Sucrose is a relatively small molecule with 12 carbon atoms (shown in grey), 11 oxygen atoms (red) and 22 hydrogen atoms (white). In the ball and stick model shown here, atoms are represented as small spheres, with the covalent bonds connecting them shown as sticks.
The molecule can be rotated by dragging with the left mouse button. The mouse wheel can be used to zoom in and out, which can also be done by holding the Shift key while dragging with the left mouse button.
The positions of the numerous hydrogen atoms can in principle be deduced from the positions of the other, "heavy" atoms. To make the model a little more tractable, people often choose not to display the hydrogen atoms explicitly:
Sucrose is formed by connecting two ring-shaped molecules, one with a five-atom ring (fructose) and the other with a six-atom ring (glucose). All the connections are single covalent bonds, which can in principle rotate freely. Nonetheless, the rings limit the mobility of the system to a small number of typical conformations, one of which is shown here.

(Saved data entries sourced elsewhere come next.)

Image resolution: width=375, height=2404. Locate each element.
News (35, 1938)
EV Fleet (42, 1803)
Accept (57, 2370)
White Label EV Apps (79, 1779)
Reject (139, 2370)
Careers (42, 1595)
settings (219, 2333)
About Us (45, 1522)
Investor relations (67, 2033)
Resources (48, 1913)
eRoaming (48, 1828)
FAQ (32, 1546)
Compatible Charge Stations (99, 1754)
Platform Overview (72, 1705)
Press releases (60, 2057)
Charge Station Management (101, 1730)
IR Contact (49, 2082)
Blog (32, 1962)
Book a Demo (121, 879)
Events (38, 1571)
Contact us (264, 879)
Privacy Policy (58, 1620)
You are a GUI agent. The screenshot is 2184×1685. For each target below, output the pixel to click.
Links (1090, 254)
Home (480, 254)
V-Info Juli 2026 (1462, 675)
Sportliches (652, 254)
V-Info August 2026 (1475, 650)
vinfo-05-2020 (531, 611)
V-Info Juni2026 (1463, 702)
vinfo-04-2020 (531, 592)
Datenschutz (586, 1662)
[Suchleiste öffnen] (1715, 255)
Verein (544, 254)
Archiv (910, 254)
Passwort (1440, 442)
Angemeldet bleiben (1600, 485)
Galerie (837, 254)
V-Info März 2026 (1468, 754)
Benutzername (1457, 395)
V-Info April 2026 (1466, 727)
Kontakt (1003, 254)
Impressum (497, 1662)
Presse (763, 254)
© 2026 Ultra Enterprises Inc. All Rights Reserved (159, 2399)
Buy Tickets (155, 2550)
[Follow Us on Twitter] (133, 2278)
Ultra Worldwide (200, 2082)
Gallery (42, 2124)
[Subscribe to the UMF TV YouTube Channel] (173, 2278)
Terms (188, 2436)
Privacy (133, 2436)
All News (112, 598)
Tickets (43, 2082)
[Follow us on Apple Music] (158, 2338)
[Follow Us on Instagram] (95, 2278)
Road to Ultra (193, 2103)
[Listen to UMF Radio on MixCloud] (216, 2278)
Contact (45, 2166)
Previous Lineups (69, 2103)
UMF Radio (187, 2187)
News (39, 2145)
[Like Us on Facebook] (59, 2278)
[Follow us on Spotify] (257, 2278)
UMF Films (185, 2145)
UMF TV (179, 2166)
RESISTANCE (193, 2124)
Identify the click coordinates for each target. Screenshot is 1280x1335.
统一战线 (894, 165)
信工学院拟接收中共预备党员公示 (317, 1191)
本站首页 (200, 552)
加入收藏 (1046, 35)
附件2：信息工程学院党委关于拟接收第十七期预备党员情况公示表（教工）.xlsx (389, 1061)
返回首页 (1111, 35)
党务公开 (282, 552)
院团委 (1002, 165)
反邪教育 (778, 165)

The most significant degree of freedom is in the two bonds for the glycosidic linkage between the two rings (), which allows the two rings to move with respect to each other. The structural variants of the molecules that are formed by these rotations are called conformations ().
The exact size of the molecule varies slightly depending ln the conformation, but the diameter of a sucrose molecule is on the order of 1 nanometer (1 nm = 10-9 meter). We have therefore in many respects entered the domain of nanotechnology.